We expect slippages of ~ ₹42 billion (~2% of loans) mostly led by the retail segment. Trends on slippages and overall asset quality should not be too worrisome and broadly stable,” Kotak Institutional Equities said.
The brokerage house expects Axis Bank to make higher provisions for expenses pertaining to the merger. Citi integration, near-term growth trends and progress of NIM would be the key discussion areas for the quarter.
Meanwhile, Motilal Oswal Financial Services expects the private lender’s credit cost to remain under control, cost ratios to be elevated and margin to be under pressure. It expects business growth to remain healthy.
Axis Bank’s loan growth during the quarter under review is estimated to be 22%, while deposit growth is likely to be 20.7 on a year-on-year basis.
“Sequential loan growth will be in the 4% ballpark due to the idiosyncratic growth trajectory. NII growth will be slightly slower than loan growth due to the cost of deposits catching up. Consequently, NIM will be marginally lower sequentially. Sequential fee income growth will broadly match loan growth. Opex growth will slightly lag loan growth,” Yes Securities said.

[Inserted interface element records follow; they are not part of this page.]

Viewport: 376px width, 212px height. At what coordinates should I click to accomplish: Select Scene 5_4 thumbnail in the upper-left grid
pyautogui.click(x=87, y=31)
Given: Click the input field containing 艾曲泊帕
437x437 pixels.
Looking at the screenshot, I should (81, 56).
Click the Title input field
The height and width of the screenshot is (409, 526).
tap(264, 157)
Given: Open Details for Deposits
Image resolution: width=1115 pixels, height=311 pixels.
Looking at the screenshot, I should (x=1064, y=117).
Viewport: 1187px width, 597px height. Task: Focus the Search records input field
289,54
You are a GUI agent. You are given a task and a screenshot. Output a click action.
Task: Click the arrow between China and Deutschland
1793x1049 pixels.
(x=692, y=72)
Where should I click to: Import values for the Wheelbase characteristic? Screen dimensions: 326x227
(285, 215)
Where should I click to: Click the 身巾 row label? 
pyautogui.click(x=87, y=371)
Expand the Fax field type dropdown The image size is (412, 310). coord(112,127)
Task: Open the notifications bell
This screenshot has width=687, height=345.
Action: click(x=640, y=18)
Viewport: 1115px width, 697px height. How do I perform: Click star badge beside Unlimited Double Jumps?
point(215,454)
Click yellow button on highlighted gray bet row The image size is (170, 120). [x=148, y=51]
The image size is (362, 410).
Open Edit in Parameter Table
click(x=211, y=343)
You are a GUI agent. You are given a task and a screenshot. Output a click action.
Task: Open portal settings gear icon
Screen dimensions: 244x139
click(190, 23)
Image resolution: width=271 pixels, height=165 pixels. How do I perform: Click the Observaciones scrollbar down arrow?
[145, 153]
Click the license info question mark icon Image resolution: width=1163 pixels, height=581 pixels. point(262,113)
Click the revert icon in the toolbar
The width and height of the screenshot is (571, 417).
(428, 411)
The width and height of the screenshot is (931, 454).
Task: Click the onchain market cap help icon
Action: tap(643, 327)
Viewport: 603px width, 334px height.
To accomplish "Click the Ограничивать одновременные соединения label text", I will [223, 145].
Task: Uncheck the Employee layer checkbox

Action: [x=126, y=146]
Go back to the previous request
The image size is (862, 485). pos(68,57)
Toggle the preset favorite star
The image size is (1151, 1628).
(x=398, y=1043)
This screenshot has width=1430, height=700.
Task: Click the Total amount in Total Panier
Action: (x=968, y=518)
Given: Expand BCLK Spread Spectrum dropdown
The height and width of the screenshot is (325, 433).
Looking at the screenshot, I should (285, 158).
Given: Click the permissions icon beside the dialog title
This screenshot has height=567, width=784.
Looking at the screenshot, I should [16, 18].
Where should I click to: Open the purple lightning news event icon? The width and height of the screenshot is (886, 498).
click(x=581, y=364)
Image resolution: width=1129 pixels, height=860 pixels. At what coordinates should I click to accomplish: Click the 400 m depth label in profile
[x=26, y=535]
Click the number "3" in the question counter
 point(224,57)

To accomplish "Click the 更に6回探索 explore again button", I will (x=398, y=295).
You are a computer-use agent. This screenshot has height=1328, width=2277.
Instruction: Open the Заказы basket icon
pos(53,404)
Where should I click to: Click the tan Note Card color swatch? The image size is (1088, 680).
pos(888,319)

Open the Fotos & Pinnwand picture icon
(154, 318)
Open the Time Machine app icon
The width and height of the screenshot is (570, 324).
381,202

Asset quality is expected to remain stable sequentially. Slippages would be broadly stable on a sequential basis, while provisions will be marginally higher sequentially due to prudential provisioning.
Meanwhile, Axis Bank share price has remained flat this year. The stock has fallen over 5% in the last one month and is flat in the last three months.
Axis Bank shares gained just over 3% year-to-date (YTD), while the stock is up 7% in the past one year.
On Monday, Axis Bank shares ended 1.72% lower at ₹963.45 apiece on the BSE.